First Lady Rachel Ruto (L) and President William Ruto (R) during a prayer service at State House, Nairobi, on September 25, 2022. | PHOTO: PCS

President William Ruto said on Sunday he will work with members of the clergy and other religious leaders to make sure Kenya is a God-fearing state.

“I assure bishops and all other religious leaders that this will be a government that respects all religions and we will work with all church leaders and those from other religions to make sure Kenya is a God-fearing nation,” he told the congregation at an interdenominational service in Kapsabet, Nandi County.

The Head of State told clergymen in attendance that Education Cabinet Secretary Ezekiel Machogu has already set up a committee that will engage them to ensure religious-affiliated institutions are run effectively.

“Every institution affiliated with religious bodies work with the government to determine who leads them.
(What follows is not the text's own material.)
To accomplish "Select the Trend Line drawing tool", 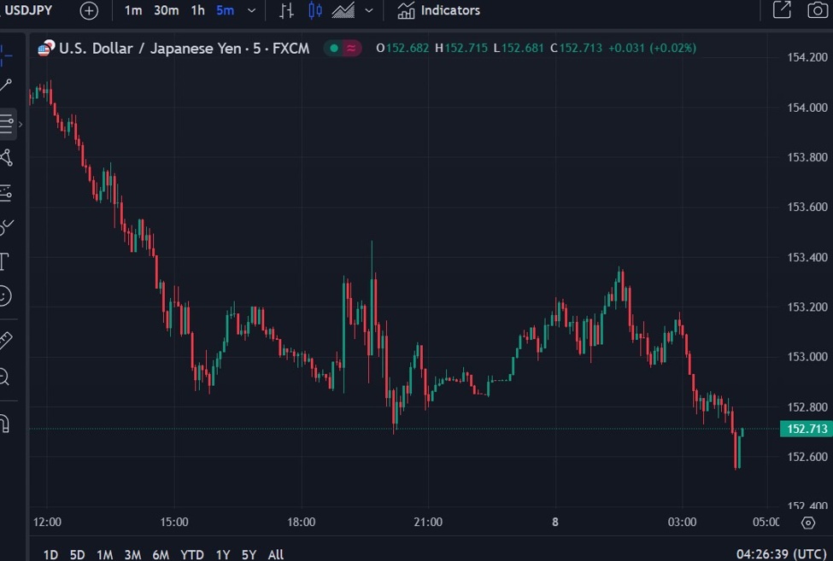I will [9, 85].
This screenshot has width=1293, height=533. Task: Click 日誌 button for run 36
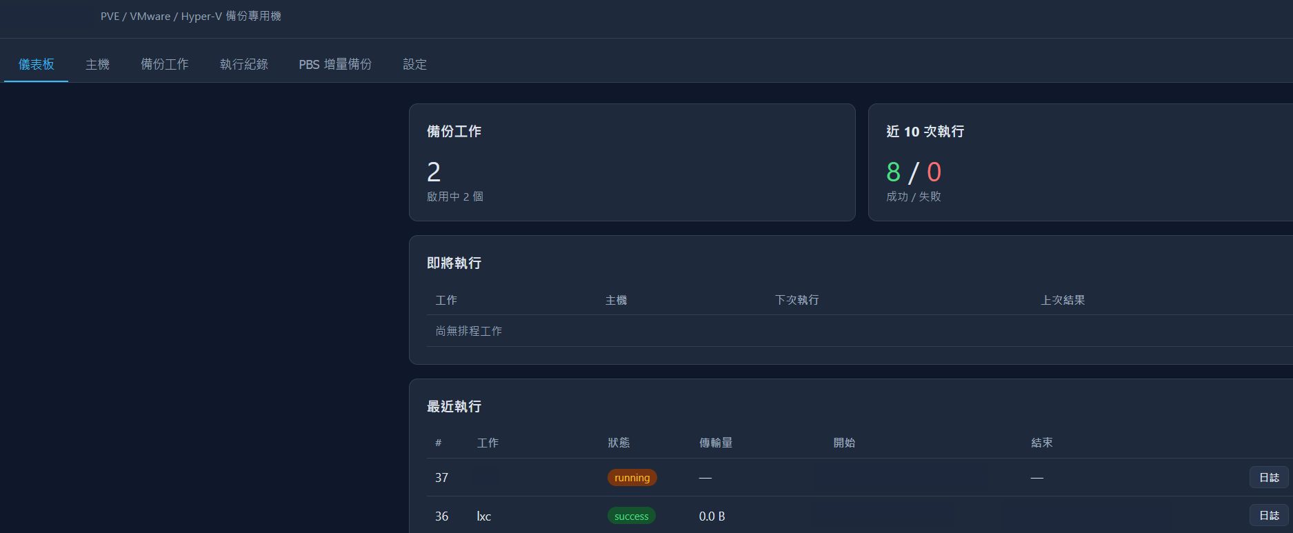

We will ensure you occupy a place of prestige in that regard,” he said.

The subject of religion in President Ruto’s administration has caused debate since he took over from his predecessor Uhuru Kenyatta, who notably avoided speaking a lot about the matter.

Some religious leaders, among them All Saints Cathedral Provost Sammy Wainaina, have criticised the Kenya Kwanza administration for what they see as praying for Kenyans instead of actually serving them.

President Ruto’s, who says he was prayed into victory last year, held a National Prayer Day event at the Nyayo Stadium on February 14 in an effort to ask for God’s intervention in bringing rain and blessings to the country.

After the event, First Lady Rachel Ruto, herself another ‘prayer warrior’, told farmers across the nation to till their farms before the onset of rains, which she assured were around the corner.

Mrs Ruto said God had heard the nation's cries and that the situation was about to change in no time, and even referred to the scattered afternoon clouds saying it was a sign of the answered prayers.

Second Lady Dorcas Rigathi has also been quoted giving hope to Kenyans amid the biting drought, saying “as a pastor, I know there is God who will intervene and bring rains.”

'Church comes back to the centre of Kenyan politics'

At the same time, the president has held a number of interdenominational prayer sessions ever since he ascended to the presidency, drawing criticism from a section of Kenyans who feel that the church should remain independent and separate from political affairs.

But while his critics say he is sidelining non-Christian Kenyans, President Ruto maintains that through his activities, the church has finally rediscovered its place in the country's political scene after a long time.

Ruto argues that the church has for the longest time taken a back seat in the country's political affairs, but that the clergy is slowly making a comeback.

“Watu wengi waliodunisha neno la Mungu wakakejeli kanisa la Mungu, wakajifanya ati kuna Deep State mpaka kanisa ikaanza kuogopa, but today I am happy that the church has come back to the centre of Kenyan politics,” he told the crowd during last month's prayer rally.